Geoffrey Miller has just published a new book, Spent: Sex, Evolution and Consumer Behavior. I haven't read it yet, but I am now ordering it, based on Miller's terrific prior work (see here, for example). In the meantime, I did enjoy this NYT blog review of Spent, which includes this provocative question:

List the ten most expensive things (products, services or experiences) that you have ever paid for (including houses, cars, university degrees, marriage ceremonies, divorce settlements and taxes). Then, list the ten items that you have ever bought that gave you the most happiness. Count how many items appear on both lists.

If you're looking for simplistic answers, you won't get them from Miller.
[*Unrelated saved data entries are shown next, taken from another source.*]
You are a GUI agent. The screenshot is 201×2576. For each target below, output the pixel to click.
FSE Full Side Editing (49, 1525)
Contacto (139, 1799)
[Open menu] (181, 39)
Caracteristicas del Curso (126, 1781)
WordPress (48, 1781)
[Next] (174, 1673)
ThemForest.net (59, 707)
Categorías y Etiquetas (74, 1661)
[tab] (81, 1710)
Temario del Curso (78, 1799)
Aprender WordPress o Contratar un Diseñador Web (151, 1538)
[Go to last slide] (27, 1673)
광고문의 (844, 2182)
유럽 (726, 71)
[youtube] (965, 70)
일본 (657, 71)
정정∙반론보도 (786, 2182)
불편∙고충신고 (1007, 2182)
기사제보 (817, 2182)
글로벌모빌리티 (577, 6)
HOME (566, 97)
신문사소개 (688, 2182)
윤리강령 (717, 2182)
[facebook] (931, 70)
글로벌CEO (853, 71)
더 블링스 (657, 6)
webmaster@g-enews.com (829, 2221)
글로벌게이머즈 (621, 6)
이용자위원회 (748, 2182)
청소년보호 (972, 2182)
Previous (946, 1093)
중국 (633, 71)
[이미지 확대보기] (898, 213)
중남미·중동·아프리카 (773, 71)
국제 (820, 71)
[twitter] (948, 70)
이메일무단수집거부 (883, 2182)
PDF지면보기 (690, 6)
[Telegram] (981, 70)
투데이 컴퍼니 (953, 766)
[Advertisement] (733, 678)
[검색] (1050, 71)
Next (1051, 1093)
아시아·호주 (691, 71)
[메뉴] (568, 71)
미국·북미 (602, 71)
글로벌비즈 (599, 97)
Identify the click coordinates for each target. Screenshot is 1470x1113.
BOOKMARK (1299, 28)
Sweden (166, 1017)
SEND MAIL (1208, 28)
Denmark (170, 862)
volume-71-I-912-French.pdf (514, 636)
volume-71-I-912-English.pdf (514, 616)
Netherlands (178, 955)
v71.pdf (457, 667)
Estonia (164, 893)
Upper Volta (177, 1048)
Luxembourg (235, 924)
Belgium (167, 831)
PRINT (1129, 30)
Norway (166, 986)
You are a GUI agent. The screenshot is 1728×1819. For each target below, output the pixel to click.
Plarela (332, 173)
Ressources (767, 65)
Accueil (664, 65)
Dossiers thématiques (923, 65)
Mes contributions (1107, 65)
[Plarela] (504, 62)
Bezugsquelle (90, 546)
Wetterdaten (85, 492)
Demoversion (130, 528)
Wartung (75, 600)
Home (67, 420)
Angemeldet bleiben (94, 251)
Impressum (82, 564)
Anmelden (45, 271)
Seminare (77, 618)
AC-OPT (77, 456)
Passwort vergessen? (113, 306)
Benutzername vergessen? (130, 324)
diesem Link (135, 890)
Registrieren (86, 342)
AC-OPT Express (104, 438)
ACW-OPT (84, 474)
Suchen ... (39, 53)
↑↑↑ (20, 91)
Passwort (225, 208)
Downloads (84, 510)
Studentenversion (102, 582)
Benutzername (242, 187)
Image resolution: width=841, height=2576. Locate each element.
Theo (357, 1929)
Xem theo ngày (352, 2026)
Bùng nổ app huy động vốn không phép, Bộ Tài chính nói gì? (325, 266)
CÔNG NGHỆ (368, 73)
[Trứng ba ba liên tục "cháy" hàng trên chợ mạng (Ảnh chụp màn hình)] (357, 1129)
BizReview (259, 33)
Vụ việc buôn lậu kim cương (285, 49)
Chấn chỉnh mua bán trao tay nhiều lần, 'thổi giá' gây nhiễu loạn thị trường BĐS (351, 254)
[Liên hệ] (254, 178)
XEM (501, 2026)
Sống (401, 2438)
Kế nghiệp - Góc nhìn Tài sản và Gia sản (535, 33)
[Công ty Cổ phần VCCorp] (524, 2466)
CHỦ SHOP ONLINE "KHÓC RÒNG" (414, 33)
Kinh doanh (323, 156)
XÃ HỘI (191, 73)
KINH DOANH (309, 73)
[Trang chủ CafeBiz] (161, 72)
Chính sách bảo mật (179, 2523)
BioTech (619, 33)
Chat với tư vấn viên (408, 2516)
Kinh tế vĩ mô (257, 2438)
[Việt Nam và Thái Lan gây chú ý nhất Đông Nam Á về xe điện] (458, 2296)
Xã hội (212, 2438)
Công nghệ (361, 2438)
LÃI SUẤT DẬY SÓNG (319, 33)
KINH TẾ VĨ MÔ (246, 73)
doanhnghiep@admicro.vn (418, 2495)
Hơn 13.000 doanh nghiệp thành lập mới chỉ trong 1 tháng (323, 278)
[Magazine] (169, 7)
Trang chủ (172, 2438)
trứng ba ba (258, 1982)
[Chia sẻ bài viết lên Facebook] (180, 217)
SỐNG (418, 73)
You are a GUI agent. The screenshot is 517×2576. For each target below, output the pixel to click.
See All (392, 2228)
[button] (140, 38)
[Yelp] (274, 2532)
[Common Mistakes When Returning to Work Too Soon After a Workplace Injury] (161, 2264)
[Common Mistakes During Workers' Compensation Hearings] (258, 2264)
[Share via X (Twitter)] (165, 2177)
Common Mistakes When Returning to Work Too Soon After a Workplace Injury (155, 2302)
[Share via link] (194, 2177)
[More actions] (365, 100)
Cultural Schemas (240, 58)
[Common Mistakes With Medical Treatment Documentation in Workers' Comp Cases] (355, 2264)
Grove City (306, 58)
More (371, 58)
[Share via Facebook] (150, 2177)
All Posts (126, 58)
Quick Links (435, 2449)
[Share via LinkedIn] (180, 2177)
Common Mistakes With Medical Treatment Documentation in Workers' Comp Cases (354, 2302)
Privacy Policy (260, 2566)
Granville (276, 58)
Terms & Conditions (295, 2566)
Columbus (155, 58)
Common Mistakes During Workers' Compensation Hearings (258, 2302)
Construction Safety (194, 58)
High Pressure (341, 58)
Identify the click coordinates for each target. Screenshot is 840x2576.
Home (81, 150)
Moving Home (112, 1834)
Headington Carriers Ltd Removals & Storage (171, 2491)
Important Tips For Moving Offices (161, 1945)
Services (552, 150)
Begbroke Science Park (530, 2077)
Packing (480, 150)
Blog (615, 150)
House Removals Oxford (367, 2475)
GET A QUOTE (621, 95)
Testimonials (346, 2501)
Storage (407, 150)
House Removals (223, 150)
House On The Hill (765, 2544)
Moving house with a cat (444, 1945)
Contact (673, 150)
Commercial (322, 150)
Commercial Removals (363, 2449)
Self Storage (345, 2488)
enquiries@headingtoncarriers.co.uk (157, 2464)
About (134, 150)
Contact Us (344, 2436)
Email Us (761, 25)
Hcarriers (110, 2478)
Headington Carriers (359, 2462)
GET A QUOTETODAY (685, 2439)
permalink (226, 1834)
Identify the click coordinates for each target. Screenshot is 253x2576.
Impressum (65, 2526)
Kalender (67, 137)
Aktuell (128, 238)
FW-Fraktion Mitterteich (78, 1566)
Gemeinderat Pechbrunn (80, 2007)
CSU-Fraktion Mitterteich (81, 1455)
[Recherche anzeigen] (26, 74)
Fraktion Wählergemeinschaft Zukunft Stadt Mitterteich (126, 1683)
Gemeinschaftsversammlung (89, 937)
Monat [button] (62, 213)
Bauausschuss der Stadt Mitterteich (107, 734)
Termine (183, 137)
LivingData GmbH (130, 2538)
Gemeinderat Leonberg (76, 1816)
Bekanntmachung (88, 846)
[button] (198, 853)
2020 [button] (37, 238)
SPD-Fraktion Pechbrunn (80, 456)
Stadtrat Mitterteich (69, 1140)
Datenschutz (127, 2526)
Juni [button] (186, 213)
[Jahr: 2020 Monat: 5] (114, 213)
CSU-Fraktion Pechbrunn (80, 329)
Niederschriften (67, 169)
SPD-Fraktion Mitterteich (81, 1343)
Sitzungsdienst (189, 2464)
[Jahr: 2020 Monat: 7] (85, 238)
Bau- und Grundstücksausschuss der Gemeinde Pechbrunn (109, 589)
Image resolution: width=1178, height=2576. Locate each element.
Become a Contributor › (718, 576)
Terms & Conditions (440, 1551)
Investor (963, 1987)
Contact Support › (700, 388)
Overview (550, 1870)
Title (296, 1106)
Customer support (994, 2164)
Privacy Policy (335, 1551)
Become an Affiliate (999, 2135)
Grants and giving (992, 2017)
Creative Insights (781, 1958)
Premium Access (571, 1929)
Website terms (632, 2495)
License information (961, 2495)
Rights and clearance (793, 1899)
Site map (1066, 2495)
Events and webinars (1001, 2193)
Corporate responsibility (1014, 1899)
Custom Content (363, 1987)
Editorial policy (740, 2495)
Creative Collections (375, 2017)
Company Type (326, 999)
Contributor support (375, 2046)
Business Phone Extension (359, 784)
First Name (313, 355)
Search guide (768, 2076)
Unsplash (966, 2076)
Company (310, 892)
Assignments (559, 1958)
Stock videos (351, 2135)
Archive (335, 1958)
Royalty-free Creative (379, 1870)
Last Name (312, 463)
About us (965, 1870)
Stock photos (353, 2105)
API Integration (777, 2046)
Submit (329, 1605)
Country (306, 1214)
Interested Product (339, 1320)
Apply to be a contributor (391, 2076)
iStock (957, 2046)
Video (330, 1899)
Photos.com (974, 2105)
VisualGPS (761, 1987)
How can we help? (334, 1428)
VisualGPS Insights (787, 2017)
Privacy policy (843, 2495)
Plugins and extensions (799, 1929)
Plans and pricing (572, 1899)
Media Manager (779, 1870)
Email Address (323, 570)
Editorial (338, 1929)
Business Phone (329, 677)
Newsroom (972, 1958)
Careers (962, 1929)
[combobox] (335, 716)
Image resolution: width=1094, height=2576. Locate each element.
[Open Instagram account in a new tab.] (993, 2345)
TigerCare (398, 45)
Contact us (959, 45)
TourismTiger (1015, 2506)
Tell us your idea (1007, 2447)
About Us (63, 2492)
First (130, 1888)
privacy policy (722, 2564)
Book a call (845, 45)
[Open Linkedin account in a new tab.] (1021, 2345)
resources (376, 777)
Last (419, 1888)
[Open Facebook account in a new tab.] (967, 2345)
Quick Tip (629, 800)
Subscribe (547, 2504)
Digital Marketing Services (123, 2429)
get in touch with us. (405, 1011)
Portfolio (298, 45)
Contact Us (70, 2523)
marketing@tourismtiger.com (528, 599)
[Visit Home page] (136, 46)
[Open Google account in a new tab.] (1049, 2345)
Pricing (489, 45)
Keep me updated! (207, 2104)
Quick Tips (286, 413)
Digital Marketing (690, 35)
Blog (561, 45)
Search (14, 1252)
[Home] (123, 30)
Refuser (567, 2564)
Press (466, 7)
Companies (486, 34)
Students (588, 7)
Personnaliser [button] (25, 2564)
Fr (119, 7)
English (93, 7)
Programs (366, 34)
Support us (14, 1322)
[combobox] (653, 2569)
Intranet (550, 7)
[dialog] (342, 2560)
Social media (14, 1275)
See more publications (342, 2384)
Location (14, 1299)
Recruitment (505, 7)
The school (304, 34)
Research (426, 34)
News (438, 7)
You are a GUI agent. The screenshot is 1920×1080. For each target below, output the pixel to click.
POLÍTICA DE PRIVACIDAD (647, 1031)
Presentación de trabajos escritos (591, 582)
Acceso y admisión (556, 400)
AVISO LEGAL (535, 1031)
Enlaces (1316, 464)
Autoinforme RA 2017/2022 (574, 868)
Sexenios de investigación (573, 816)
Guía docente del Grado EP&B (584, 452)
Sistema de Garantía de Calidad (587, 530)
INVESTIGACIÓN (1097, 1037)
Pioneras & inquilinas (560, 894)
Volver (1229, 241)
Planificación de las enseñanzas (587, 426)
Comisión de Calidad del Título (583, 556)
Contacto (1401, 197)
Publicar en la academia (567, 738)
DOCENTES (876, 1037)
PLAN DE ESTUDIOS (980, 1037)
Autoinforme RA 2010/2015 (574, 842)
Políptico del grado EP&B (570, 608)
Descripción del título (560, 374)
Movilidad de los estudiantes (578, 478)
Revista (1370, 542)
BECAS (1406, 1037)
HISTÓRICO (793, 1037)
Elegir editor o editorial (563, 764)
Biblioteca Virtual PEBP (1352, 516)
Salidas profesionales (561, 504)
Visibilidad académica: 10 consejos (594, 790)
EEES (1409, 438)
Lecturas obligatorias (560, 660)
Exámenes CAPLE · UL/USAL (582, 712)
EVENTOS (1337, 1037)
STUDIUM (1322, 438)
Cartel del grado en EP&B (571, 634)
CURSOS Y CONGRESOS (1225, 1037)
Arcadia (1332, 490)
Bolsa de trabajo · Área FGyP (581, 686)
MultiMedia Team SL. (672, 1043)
I won't spoil the answers he obtained or his analysis of those answers, but you'll find them here. [addendum] I found this one item refreshingly honest. Refreshingly, because I know a lot of parents, I see their faces, I hear their complaints (and their exhultations). I know that it's PC to say that having children is a continuous wonderful joy and that all parents are glad they did had children. Miller's research suggests that the answer is not this simple:

[Here's an answer that appears [much more on the ‘expensive’ than on the ‘happy’ lists [includes] Children, including child care, school fees, child support, fertility treatments. Costly, often disappointing, usually ungrateful. Yet, the whole point of life, from a Darwinian perspective. Parental instincts trump consumer pleasure-seeking.